**Vorliegender Text**
* * * * *

# Webseiten Inhalt auslesen...



## Undercover (5. Jul 2012)

Hallo zusammen,

Ich habe ein Problehm und zwar möchte ich in meinem Java-Projekt ein Teil des Programmes so gestalten:

Das Programm soll aus einer Webseite im Internet (Webseite muss nicht gesehen / angezeigt werden) verschieden Zahlen / Wörter auslesen. Diese sollen dan anschliesend in eine Tabelle geschrieben werden...

Jetzt ist die Frage wie lese ich die Zahlen aus der Webseite aus?

Bitte um Hilfe 

Lg Undercover


----------



## Spacerat (5. Jul 2012)

Wenn die Anwendung nicht gerade ein Applet ist:

```
try {
  URL target = new URL("http://www.myURL");
  InputStream in = target.openStream();
  // lesen usw...
} catch(MalformedURLException e) {
  e.printStackTrace();
}
```


----------



## Undercover (5. Jul 2012)

Nein ist kein Applet...

Ist ein Swing GUI-Forumlar (jFrame)

bei mir kommt ein fehler darf ich fragen was du importiert hast?


----------



## Spacerat (5. Jul 2012)

* * * * *

**Datenteil**
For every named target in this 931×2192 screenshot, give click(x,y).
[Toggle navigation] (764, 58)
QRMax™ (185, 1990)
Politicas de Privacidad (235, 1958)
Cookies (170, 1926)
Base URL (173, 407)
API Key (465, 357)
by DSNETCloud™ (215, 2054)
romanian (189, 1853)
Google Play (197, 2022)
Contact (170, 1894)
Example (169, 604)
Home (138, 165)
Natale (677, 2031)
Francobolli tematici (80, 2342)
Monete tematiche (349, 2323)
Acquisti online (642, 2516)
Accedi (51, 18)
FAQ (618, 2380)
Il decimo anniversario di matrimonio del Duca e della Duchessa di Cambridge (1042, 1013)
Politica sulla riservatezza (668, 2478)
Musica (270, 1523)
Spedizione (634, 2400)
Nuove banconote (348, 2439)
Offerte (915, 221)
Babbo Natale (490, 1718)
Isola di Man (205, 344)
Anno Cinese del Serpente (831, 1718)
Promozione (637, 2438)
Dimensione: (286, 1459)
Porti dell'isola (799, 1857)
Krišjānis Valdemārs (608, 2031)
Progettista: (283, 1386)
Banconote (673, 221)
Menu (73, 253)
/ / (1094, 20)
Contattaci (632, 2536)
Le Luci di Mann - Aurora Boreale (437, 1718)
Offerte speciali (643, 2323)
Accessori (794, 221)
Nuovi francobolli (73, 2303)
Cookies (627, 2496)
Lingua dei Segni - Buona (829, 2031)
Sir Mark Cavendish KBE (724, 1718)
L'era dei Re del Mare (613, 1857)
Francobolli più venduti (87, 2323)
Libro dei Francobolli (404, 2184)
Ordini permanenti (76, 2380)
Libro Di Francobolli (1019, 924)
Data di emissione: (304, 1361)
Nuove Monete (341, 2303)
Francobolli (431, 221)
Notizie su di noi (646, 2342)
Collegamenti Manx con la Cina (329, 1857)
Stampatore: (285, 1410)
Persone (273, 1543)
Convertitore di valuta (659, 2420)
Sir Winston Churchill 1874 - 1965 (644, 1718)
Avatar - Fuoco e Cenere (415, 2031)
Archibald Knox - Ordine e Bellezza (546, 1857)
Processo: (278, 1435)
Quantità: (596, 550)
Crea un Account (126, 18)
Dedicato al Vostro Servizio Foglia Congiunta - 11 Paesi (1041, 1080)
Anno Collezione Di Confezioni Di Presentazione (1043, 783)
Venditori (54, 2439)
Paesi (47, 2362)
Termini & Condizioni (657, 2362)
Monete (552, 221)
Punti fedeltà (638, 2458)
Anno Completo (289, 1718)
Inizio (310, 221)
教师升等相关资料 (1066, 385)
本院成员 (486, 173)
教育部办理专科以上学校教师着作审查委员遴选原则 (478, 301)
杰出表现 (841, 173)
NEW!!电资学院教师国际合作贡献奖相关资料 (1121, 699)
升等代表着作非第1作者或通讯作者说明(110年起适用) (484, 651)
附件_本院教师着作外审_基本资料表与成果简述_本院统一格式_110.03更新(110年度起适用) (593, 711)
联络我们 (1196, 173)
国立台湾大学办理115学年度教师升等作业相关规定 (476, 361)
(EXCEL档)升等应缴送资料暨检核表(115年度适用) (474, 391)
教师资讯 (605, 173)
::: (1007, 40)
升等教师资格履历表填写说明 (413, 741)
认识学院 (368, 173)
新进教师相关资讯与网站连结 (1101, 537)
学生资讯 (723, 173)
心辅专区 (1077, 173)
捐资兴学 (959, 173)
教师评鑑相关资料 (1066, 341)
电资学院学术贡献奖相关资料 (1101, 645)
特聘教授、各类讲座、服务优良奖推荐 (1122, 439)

* * * * *

**Fragen zum Material**
a: Beantworte die folgenden Fragen zum Forenthread und verwende dieselben Markierungen.
(i) Wohin sollen die ausgelesenen Zahlen und Wörter laut Undercover anschließend geschrieben werden?
(ii) Unter welcher Bedingung gilt Spacerats Codevorschlag?
(iii) Welche Bezeichnung nennt Undercover in Klammern für das Swing-Programm?
b: Schreib den Abschnitt des Forenthreads von „Ich habe ein“ bis einschließlich „der Webseite aus?“ genau ab.
c: Fasse den Forenthread bitte in zwei Sätzen zusammen.
Die Zeilen sind eigenständiges Material und gehören nicht zum Forenthread.

**Antworten**
a:
(i) In eine Tabelle.
(ii) Wenn die Anwendung nicht gerade ein Applet ist.
(iii) jFrame

b:
Ich habe ein Problehm und zwar möchte ich in meinem Java-Projekt ein Teil des Programmes so gestalten:

Das Programm soll aus einer Webseite im Internet (Webseite muss nicht gesehen / angezeigt werden) verschieden Zahlen / Wörter auslesen. Diese sollen dan anschliesend in eine Tabelle geschrieben werden...

Jetzt ist die Frage wie lese ich die Zahlen aus der Webseite aus?

c: Undercover möchte in einem Java-Projekt Zahlen und Wörter aus einer Webseite auslesen, ohne dass die Seite angezeigt wird, und sie danach in eine Tabelle schreiben. Spacerat zeigt dafür Code mit einer URL und openStream() für Anwendungen, die kein Applet sind, woraufhin Undercover erklärt, es handle sich um ein Swing-Programm und kein Applet, dort trete jedoch ein Fehler auf, und nach den Importen fragt.